== TASK DETAILS ==
Print every record exactly, with nothing added or left out.

Source records
== Segment start ==
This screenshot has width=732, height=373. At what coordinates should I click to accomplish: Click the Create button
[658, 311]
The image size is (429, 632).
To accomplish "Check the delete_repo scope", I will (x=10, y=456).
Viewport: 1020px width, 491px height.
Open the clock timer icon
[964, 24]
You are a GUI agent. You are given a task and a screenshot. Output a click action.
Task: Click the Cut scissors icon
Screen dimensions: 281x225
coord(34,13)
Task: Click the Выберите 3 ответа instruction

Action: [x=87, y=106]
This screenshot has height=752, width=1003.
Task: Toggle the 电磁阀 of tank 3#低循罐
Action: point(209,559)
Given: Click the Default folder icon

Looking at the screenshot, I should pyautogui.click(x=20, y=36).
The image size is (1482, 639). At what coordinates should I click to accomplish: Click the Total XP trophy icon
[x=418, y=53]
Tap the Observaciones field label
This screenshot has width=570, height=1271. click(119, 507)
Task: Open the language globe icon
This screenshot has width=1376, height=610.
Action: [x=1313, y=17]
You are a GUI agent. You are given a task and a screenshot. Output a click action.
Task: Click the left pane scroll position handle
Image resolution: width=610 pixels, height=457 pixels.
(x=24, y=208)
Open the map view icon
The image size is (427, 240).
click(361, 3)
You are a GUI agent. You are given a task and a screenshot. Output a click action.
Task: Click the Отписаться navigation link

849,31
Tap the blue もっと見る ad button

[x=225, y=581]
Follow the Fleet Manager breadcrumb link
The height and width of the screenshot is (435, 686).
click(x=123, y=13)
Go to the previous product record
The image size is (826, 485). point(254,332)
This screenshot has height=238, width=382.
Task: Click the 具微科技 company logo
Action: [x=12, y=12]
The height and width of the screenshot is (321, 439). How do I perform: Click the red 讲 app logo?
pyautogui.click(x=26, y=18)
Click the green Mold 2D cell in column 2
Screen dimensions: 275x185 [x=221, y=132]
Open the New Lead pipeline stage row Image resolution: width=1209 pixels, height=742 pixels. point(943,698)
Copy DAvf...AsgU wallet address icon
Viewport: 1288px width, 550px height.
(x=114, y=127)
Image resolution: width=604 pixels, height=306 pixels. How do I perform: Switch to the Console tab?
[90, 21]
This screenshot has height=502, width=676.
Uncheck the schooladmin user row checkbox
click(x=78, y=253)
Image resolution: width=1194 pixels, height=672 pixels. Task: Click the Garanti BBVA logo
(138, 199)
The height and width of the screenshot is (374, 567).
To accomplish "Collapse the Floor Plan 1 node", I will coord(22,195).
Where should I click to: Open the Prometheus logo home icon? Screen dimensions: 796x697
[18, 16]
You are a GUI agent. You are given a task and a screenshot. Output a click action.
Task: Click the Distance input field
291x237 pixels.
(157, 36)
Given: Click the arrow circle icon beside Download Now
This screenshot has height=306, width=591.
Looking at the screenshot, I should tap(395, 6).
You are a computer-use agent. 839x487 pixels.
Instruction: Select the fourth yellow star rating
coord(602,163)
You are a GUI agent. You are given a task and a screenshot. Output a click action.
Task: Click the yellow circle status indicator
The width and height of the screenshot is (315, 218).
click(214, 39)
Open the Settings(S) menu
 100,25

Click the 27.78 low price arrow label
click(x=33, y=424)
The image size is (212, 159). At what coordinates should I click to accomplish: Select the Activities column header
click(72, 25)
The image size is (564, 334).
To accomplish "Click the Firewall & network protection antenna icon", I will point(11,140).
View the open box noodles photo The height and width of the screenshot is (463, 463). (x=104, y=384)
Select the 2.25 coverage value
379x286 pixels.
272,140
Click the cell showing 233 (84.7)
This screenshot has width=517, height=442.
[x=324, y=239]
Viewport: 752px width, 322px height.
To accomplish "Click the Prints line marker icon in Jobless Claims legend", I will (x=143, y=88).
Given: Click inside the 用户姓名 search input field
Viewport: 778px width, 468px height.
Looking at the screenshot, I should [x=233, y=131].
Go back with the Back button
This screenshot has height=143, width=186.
== Segment end ==
== SOLUTION TO THE EXERCISE ==
This screenshot has width=732, height=373. At what coordinates should I click to accomplish: Click the Create button
[658, 311]
The image size is (429, 632).
To accomplish "Check the delete_repo scope", I will (x=10, y=456).
Viewport: 1020px width, 491px height.
Open the clock timer icon
[964, 24]
You are a GUI agent. You are given a task and a screenshot. Output a click action.
Task: Click the Cut scissors icon
Screen dimensions: 281x225
coord(34,13)
Task: Click the Выберите 3 ответа instruction

Action: [x=87, y=106]
This screenshot has height=752, width=1003.
Task: Toggle the 电磁阀 of tank 3#低循罐
Action: point(209,559)
Given: Click the Default folder icon

Looking at the screenshot, I should pyautogui.click(x=20, y=36).
The image size is (1482, 639). At what coordinates should I click to accomplish: Click the Total XP trophy icon
[x=418, y=53]
Tap the Observaciones field label
This screenshot has width=570, height=1271. click(119, 507)
Task: Open the language globe icon
This screenshot has width=1376, height=610.
Action: [x=1313, y=17]
You are a GUI agent. You are given a task and a screenshot. Output a click action.
Task: Click the left pane scroll position handle
Image resolution: width=610 pixels, height=457 pixels.
(x=24, y=208)
Open the map view icon
The image size is (427, 240).
click(361, 3)
You are a GUI agent. You are given a task and a screenshot. Output a click action.
Task: Click the Отписаться navigation link

849,31
Tap the blue もっと見る ad button

[x=225, y=581]
Follow the Fleet Manager breadcrumb link
The height and width of the screenshot is (435, 686).
click(x=123, y=13)
Go to the previous product record
The image size is (826, 485). point(254,332)
This screenshot has height=238, width=382.
Task: Click the 具微科技 company logo
Action: [x=12, y=12]
The height and width of the screenshot is (321, 439). How do I perform: Click the red 讲 app logo?
pyautogui.click(x=26, y=18)
Click the green Mold 2D cell in column 2
Screen dimensions: 275x185 [x=221, y=132]
Open the New Lead pipeline stage row Image resolution: width=1209 pixels, height=742 pixels. point(943,698)
Copy DAvf...AsgU wallet address icon
Viewport: 1288px width, 550px height.
(x=114, y=127)
Image resolution: width=604 pixels, height=306 pixels. How do I perform: Switch to the Console tab?
[90, 21]
This screenshot has height=502, width=676.
Uncheck the schooladmin user row checkbox
click(x=78, y=253)
Image resolution: width=1194 pixels, height=672 pixels. Task: Click the Garanti BBVA logo
(138, 199)
The height and width of the screenshot is (374, 567).
To accomplish "Collapse the Floor Plan 1 node", I will coord(22,195).
Where should I click to: Open the Prometheus logo home icon? Screen dimensions: 796x697
[18, 16]
You are a GUI agent. You are given a task and a screenshot. Output a click action.
Task: Click the Distance input field
291x237 pixels.
(157, 36)
Given: Click the arrow circle icon beside Download Now
This screenshot has height=306, width=591.
Looking at the screenshot, I should tap(395, 6).
You are a computer-use agent. 839x487 pixels.
Instruction: Select the fourth yellow star rating
coord(602,163)
You are a GUI agent. You are given a task and a screenshot. Output a click action.
Task: Click the yellow circle status indicator
The width and height of the screenshot is (315, 218).
click(214, 39)
Open the Settings(S) menu
 100,25

Click the 27.78 low price arrow label
click(x=33, y=424)
The image size is (212, 159). At what coordinates should I click to accomplish: Select the Activities column header
click(72, 25)
The image size is (564, 334).
To accomplish "Click the Firewall & network protection antenna icon", I will point(11,140).
View the open box noodles photo The height and width of the screenshot is (463, 463). (x=104, y=384)
Select the 2.25 coverage value
379x286 pixels.
272,140
Click the cell showing 233 (84.7)
This screenshot has width=517, height=442.
[x=324, y=239]
Viewport: 752px width, 322px height.
To accomplish "Click the Prints line marker icon in Jobless Claims legend", I will (x=143, y=88).
Given: Click inside the 用户姓名 search input field
Viewport: 778px width, 468px height.
Looking at the screenshot, I should [x=233, y=131].
Go back with the Back button
This screenshot has height=143, width=186.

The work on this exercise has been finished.